In today's scenario, we might have used many different types of currencies. Have you ever heard something called as Bitcoin? Well, if not, let's know what is a Bitcoin how it works and how to mine it and is it safe.
In simple terms, we can define a Bitcoin as an electronic form of currency which does not have any physical shape to it. It is completely electronic. And another interesting part is that it has no government or bank that authorizes it. It is completely virtual.
Now coming to the value of a Bitcoin it is not a stable one the value of this currency is highly unstable and unpredictable. A few days back the value of a single Bitcoin reached a record breaking new height of $4400. But it can tumble down at any time, even the next second. As of 15/08/2017, the value of one Bitcoin is 258837.96 INR which is quite shocking right.
Another important aspect is that Bitcoin has 8 decimal values. So one Bitcoin is represented as 1.00000000. So you can spend even 0.00001000.
To define it in a clear manner Bitcoin can be considered like a register book which has an account balance of each and everyone's detail. So each and everyone has a register book and whenever a transaction takes place the registers get updated automatically. And each and everyone can see account balance of others, but it is difficult to find a specific person as it will be represented with an account number.
Now you may wonder how to transfer Bitcoins and how the registers get updated as it has no banks and government. So when a person transfers some amount of bitcoins the details of the sender and his account number and the receiver and his/her account number is attached to the transaction so these details are used to update the register globally.
So in order to keep all the accounts, safe even Bitcoins has a signature which is used during transaction same like our normal banks do. But this signature is in the form of math.

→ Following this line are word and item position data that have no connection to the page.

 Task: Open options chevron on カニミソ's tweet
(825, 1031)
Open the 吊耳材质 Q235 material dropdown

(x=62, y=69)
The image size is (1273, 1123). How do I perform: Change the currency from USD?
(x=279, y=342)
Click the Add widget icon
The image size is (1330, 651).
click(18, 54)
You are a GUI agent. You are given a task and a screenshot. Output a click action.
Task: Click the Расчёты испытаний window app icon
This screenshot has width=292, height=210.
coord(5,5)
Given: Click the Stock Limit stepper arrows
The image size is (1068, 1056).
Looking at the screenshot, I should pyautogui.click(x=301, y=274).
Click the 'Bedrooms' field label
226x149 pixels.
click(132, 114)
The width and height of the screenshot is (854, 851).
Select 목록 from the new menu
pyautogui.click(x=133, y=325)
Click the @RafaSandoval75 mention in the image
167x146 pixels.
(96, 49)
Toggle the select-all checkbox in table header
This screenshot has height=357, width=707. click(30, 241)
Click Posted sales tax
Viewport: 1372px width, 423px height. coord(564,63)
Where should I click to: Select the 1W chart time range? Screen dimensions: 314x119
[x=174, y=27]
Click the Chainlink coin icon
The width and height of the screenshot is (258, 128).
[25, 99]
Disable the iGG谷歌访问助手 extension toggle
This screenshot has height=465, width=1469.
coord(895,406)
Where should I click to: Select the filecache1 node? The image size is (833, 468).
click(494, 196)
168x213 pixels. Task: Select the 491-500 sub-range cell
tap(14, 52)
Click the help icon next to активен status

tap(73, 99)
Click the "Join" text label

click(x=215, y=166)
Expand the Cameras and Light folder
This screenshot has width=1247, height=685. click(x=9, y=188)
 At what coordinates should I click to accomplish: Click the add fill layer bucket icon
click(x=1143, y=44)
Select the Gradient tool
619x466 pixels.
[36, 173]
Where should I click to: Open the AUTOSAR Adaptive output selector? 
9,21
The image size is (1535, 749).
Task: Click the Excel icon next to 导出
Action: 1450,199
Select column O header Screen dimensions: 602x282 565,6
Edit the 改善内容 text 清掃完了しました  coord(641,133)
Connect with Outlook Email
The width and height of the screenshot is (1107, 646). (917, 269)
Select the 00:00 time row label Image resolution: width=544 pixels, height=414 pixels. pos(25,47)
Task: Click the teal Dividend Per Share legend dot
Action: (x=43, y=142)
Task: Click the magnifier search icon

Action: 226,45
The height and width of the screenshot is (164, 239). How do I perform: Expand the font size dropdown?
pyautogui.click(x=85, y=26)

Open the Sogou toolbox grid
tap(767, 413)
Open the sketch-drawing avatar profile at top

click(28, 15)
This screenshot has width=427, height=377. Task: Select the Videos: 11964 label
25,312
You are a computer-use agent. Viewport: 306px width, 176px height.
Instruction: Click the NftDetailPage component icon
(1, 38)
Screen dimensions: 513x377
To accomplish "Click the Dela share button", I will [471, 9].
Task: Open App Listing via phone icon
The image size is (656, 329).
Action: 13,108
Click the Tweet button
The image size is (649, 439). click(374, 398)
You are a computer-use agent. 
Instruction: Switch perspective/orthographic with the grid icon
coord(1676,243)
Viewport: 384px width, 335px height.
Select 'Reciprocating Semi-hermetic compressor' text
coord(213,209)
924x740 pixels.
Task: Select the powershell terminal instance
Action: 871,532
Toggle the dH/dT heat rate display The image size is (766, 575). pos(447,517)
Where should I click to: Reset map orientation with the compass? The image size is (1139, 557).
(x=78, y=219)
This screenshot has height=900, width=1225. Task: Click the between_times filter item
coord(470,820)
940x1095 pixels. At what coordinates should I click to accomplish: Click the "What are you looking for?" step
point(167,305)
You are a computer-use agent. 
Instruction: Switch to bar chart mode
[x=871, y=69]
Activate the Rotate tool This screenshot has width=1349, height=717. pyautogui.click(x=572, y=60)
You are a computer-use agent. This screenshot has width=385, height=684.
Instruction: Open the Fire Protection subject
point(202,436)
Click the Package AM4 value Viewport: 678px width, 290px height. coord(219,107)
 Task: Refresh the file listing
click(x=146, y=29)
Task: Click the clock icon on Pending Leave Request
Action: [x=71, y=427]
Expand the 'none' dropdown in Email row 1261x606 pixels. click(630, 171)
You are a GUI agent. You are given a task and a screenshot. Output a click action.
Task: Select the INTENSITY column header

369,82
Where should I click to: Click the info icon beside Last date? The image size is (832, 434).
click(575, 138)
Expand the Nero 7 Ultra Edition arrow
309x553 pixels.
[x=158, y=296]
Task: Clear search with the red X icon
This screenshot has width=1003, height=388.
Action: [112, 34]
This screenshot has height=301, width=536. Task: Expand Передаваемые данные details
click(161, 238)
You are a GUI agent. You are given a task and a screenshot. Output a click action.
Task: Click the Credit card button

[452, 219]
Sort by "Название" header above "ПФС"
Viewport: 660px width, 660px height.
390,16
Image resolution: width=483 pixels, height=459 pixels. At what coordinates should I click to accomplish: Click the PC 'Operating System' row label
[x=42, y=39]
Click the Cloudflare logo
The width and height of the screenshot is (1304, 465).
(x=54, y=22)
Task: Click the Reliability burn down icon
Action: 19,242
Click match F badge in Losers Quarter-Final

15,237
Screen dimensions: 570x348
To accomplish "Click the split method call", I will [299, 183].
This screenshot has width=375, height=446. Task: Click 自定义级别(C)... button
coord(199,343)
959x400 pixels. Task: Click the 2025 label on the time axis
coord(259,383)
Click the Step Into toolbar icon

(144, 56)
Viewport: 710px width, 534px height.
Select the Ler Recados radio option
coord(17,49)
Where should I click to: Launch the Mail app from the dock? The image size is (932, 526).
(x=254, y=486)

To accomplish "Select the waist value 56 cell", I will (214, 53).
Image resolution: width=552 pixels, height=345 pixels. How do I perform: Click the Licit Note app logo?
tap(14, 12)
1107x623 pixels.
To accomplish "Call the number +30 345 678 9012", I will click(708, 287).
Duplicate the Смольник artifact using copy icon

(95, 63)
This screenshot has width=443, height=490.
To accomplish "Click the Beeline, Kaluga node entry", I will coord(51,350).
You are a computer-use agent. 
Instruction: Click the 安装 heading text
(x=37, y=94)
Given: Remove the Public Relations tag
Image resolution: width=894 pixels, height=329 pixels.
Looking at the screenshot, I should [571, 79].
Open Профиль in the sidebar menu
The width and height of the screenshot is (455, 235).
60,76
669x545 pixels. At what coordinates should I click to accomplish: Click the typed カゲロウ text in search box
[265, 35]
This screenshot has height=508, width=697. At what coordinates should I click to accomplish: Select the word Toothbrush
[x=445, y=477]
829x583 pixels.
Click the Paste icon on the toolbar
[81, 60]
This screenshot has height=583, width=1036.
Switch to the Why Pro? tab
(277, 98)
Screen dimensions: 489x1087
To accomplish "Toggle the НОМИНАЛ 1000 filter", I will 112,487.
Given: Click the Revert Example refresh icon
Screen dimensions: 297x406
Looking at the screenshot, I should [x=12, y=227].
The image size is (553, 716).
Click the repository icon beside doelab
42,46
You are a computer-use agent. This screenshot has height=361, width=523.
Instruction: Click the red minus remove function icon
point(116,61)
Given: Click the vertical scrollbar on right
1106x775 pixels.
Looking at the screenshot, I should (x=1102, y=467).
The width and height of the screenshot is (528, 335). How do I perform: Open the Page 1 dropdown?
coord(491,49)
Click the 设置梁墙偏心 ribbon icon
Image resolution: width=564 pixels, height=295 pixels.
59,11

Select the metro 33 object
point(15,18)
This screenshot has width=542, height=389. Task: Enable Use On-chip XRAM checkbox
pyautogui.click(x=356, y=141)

Whenever a new account is created a private key is attached to it so a signature is created by combining the private key and the details of the sender and receiver. Which will be verified at both the ends and then the transaction is done.
So Bitcoin mining is an important process during the transaction. And it is a way how new Bitcoins come into rotation.
Let us assume an example, let us assume that A has a bank balance of 50 INR. But he gives a cheque of 50 INR to B and C. So now 50 INR will be received by either B or C it depends on who reaches the bank first. Because when one person withdraws 50 INR the bank balance of A will be 0 and another one which has a cheque won't be able to withdraw.
But in Bitcoins, as this is totally done through online there may be network delays and criminals can make use of this and use the same money twice. So in order to prevent this, each transaction is attached with a math problem. So the miners will have a powerful computer to solve these problems and many miners will receive a single transaction problem. So when a miner finishes the math problem first the transaction gets successful then another transaction takes place. In this way, the problem is solved.
So in return, these miners will receive a little part of the transaction as their income.
Even you can become a miner, but you need to have a powerful computer that has a best in class CPU and GPU. Being a miner is not an easy task as you need to keep running these computers whole day. So you need to calculate whether the electricity consumed and the cost of mining is less than your income. So you can have a profit.
Now you may think where are these Bitcoins used. Bitcoins are getting popular day by day. Many online stores are accepting it. And you can even trade in them and sell it to others or convert it into your regional money.
So these are the important things about what and how a Bitcoin works.